Together with a nine-person staff, Khoo sells advertising (but only for games approved by Holkins and Krahulik) and merchandise, produces marketing material for game companies and operates PAX.


“It’s the same model as a company like MTV: We produce content for a specific audience and monetize it,” he explains.

One of the company’s biggest advertisers this year has been BioWare, a game development studio owned by Electronic Arts that rented booths for two of its games at PAX and hired Holkins and Krahulik to make a promotional comic for its upcoming release Dragon Age: Origins.

In order to get the duo excited about Dragon Age, BioWare flew out the game’s lead designer to Seattle in June to personally show it them. “They’re not so much a press outlet as they are passionate gamers who are honest, which gives them a lot of credibility,” says David Silverman, a brand manager for BioWare who has Penny Arcade comics ripping and praising previous games he worked on hanging in his office in Redwood Shores, Calif.

Six years ago, after the trio attended a disappointing fan convention in New Jersey, Holkins and Krahulik told Khoo they’d like to start one of their own focused entirely on video games. Unlike the industry-only E3, however, it would be open to the public.


The business guru thought it was a fleeting idea, until they checked in again two months later to ask about his progress. In four months, he put together the first PAX, which 3,000 people attended.

Even in the modern mega-sized PAX, it’s not hard to pick Khoo out of the crowd. Among the tens of thousands wearing T-shirts and jeans -- if they’re not dressed like a favorite video game character -- the trim 29-year-old is the only one wearing a suit and constantly on a BlackBerry.


A gamers convention


The fans who paid $45 to attend, meanwhile, are enjoying a video gamer’s paradise. Panels with titles such as “Beyond Dungeons and Dragons” abound. On the sixth floor, there’s a giant “freeplay” area full of computers and consoles. Room 203 is stacked with hundreds of board games organized in alphabetical order, from Axis & Allies to Zombies!!!, that anyone can check out for free.

On the fourth floor, thousands of attendees line up for hours, playing on a Nintendo DS while they wait for concerts by geek-friendly musical acts such as MC Frontalot and Jonathan Coulton.

Outside the theater is a small signing area where fans meet PAX celebrities such as Wil Wheaton, a writer and actor best known for his roles in “Stand by Me” and “Star Trek: The Next Generation,” who has become popular with this crowd through his blog,

“PAX celebrates our culture and gives us a common place where we can be adults at summer camp,” says Wheaton.


Maintaining that atmosphere gets harder every year as more and more people play video games and Penny Arcade grows into a bigger business. Next March, for instance, it’s launching PAX East, a spinoff conference in Boston.

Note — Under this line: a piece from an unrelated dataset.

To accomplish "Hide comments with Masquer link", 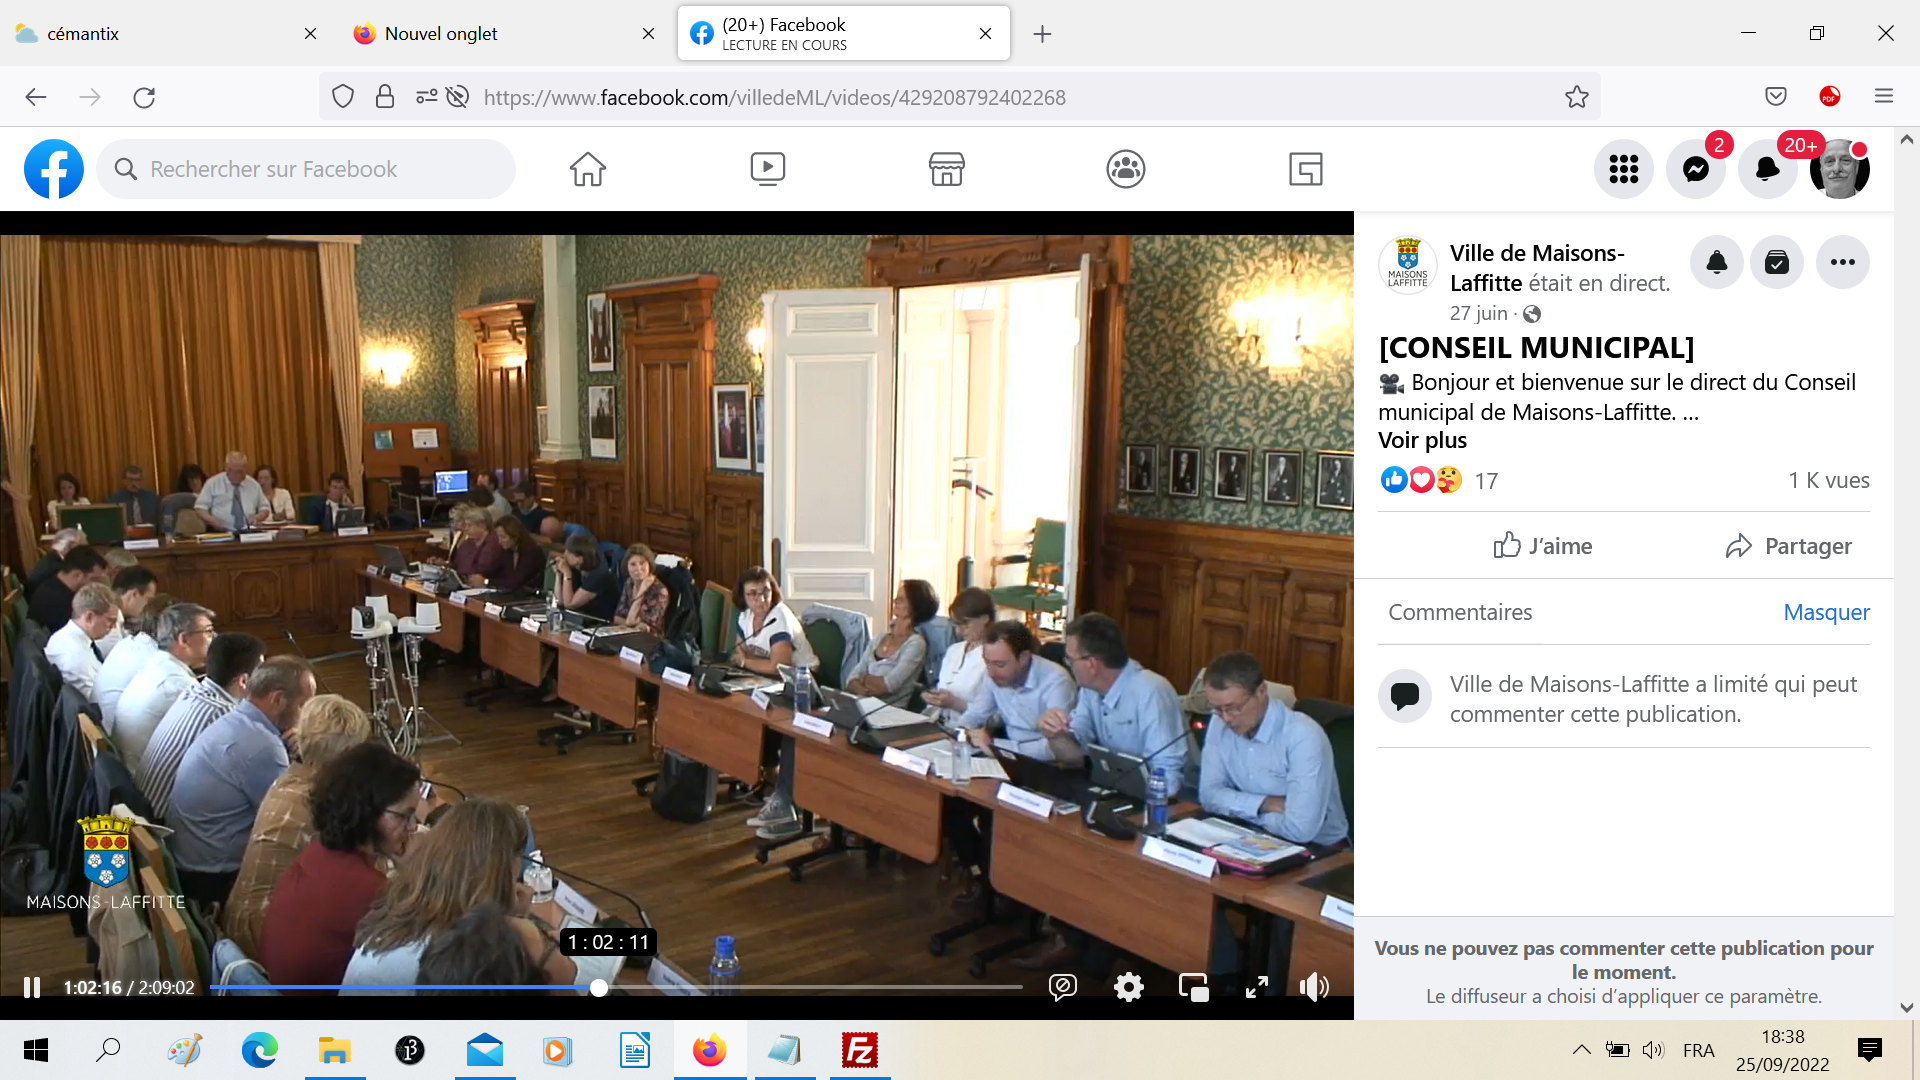I will coord(1826,612).
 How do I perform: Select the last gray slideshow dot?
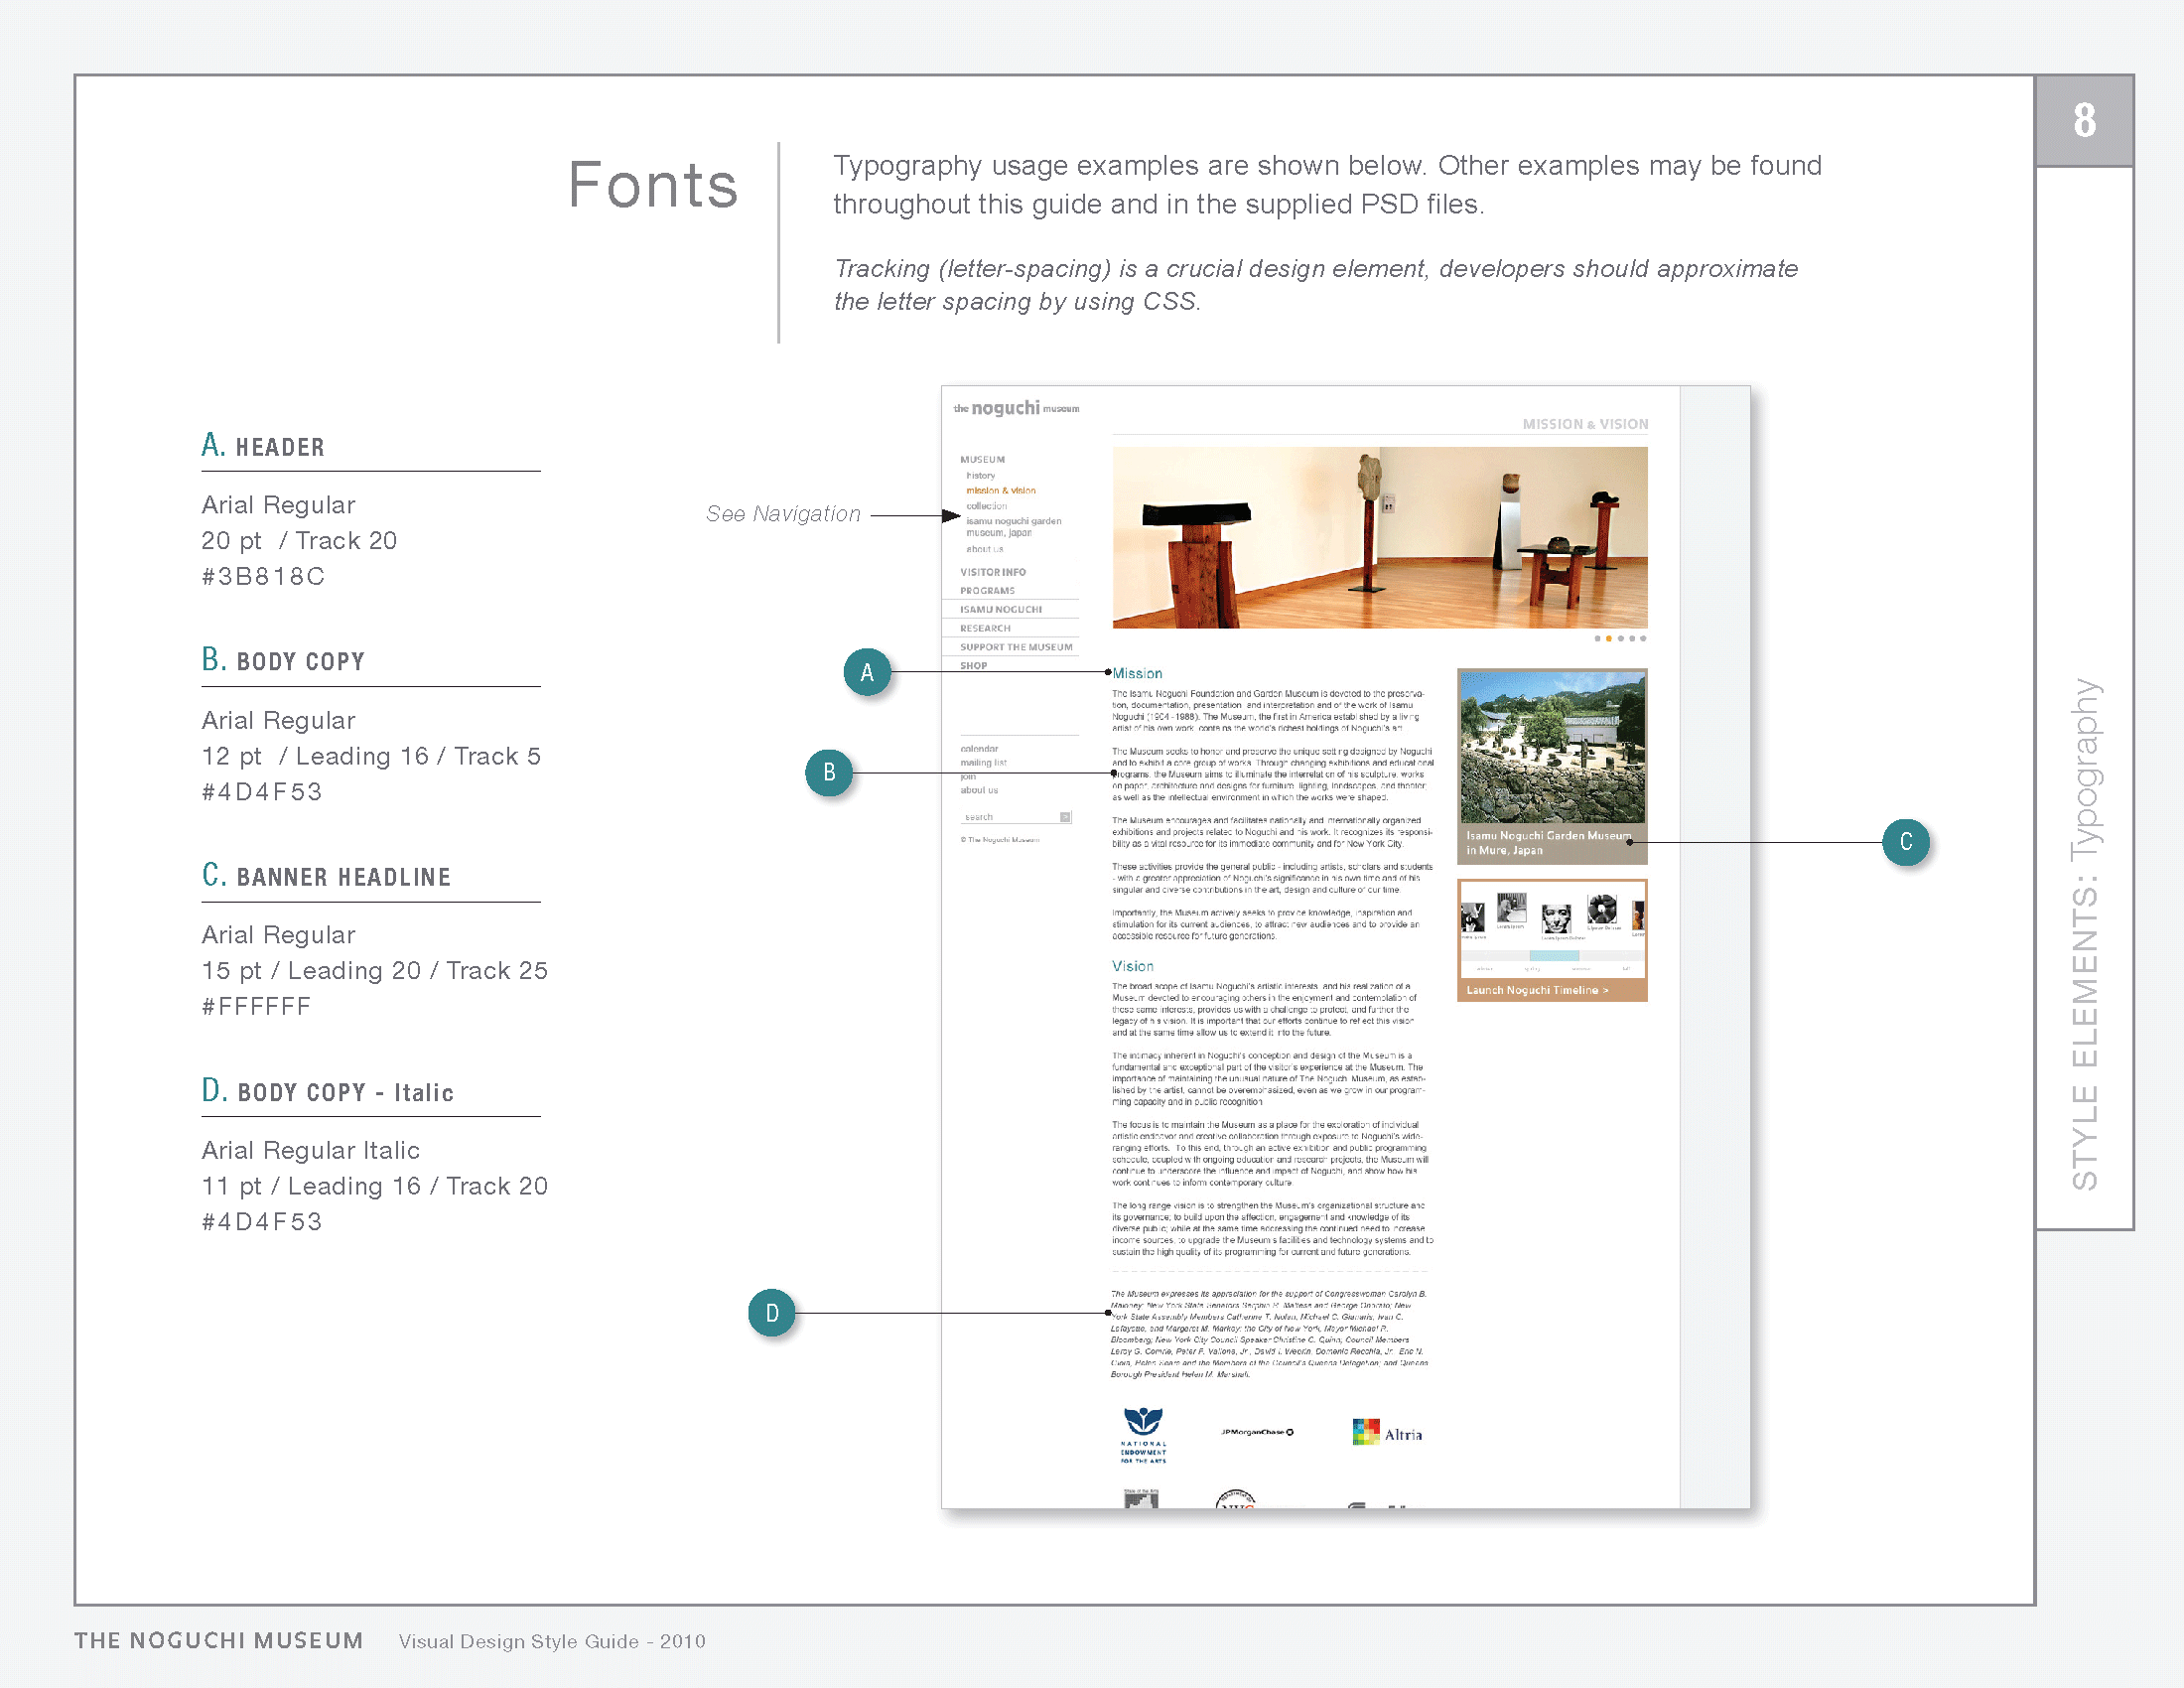(1643, 638)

The company has to do it all without extending beyond the capabilities of its founders, who provide what Krahulik describes as the “tone” for everything Penny Arcade does. “A big part of what I do is to make sure they don’t burn out,” admits Khoo.

That tension is evident on the first day of PAX as the duo walk the convention floor trailed not only by a reporter and photographer but a camera crew shooting footage that will be used for either a Penny Arcade documentary or reality TV pilot.

Holkins and Krahulik are polite, but they’re clearly not thrilled by the scrum of hangers-on surrounding them like Lindsay Lohan shopping on Robertson Boulevard. They’re much more interested in trying out upcoming games such as Star Trek Online and Splinter Cell Conviction and interacting with attendees at their own convention.


“The thesis from the beginning was that this is the show we wanted for ourselves,” says Holkins.

“PAX is just a big party and we’re the hosts,” explains Krahulik.

Those who haven’t always dreamed about a party thrown by a pair of video game cartoonists are certainly welcome to check out Penny Arcade, but Holkins and Krahulik are at best indifferent. They’d be perfectly pleased if the rest of the world returned to its long-standing indifference toward video games.

“I don’t need the imprimatur of the larger culture,” Holkins says firmly, “to put its stamp on my enthusiasm.”